→ **WORK TASK**:
This exercise calls for the line with "Image resolution: width=1400", the line with "Play the flute sound sample", and all lines between them in the material below, output exactly and with no other lines.

→ **SUPPLIED RECORDS**:
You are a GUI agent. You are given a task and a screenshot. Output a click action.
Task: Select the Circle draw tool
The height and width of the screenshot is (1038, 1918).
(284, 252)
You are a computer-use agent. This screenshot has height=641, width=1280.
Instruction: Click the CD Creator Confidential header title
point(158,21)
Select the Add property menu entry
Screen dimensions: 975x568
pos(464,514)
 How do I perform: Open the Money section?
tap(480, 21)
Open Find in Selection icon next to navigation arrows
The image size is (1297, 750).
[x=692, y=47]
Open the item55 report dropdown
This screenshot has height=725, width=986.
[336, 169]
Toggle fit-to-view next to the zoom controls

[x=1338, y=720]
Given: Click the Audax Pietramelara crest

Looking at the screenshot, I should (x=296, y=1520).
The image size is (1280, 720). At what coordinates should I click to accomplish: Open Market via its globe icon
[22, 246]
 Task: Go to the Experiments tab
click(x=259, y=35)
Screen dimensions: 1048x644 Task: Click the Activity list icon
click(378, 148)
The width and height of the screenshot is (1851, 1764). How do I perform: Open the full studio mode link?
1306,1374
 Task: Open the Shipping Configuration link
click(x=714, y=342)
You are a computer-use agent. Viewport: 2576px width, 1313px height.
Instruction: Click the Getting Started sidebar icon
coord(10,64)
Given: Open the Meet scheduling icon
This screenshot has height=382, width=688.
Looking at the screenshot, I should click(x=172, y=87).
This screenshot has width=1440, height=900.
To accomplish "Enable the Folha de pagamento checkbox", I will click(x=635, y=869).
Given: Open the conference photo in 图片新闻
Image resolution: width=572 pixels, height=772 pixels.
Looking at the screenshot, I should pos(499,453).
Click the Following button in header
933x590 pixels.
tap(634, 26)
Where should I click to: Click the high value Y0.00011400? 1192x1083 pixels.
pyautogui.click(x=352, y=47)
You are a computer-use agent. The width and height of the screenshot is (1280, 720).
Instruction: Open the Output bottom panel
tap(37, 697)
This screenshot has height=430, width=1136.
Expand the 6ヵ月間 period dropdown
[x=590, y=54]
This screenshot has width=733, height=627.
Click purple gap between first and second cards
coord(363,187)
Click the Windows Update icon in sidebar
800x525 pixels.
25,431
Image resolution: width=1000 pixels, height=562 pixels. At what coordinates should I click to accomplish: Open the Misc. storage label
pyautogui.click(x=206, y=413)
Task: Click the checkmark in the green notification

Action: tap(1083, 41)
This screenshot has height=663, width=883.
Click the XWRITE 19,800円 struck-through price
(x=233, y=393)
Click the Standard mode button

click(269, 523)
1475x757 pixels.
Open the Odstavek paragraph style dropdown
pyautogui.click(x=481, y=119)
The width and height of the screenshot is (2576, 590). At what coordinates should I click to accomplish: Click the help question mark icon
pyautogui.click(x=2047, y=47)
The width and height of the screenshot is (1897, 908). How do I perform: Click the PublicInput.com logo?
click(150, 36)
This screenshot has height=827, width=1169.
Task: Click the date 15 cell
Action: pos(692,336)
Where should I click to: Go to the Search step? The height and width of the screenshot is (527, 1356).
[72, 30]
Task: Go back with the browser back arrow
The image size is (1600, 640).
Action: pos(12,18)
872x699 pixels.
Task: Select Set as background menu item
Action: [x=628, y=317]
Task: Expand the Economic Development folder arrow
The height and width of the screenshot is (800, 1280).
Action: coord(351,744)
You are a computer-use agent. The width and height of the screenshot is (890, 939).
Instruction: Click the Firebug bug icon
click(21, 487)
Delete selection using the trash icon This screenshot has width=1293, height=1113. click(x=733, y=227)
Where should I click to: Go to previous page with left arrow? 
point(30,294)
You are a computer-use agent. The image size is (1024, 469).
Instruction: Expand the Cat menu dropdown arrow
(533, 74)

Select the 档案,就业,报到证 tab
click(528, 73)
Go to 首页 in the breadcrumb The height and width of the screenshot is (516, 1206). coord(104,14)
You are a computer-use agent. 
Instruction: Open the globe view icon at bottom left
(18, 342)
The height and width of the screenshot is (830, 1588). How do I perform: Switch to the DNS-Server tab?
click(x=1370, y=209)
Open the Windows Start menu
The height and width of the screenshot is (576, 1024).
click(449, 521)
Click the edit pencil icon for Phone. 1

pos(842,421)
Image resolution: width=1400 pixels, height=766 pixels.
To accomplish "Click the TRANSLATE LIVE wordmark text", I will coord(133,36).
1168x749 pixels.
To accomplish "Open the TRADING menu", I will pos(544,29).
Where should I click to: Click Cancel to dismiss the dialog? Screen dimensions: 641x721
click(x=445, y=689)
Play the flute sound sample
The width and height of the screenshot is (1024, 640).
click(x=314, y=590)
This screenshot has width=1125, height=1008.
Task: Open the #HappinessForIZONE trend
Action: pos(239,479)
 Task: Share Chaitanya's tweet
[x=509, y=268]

→ **RESULT**:
Image resolution: width=1400 pixels, height=766 pixels.
To accomplish "Click the TRANSLATE LIVE wordmark text", I will coord(133,36).
1168x749 pixels.
To accomplish "Open the TRADING menu", I will pos(544,29).
Where should I click to: Click Cancel to dismiss the dialog? Screen dimensions: 641x721
click(x=445, y=689)
Play the flute sound sample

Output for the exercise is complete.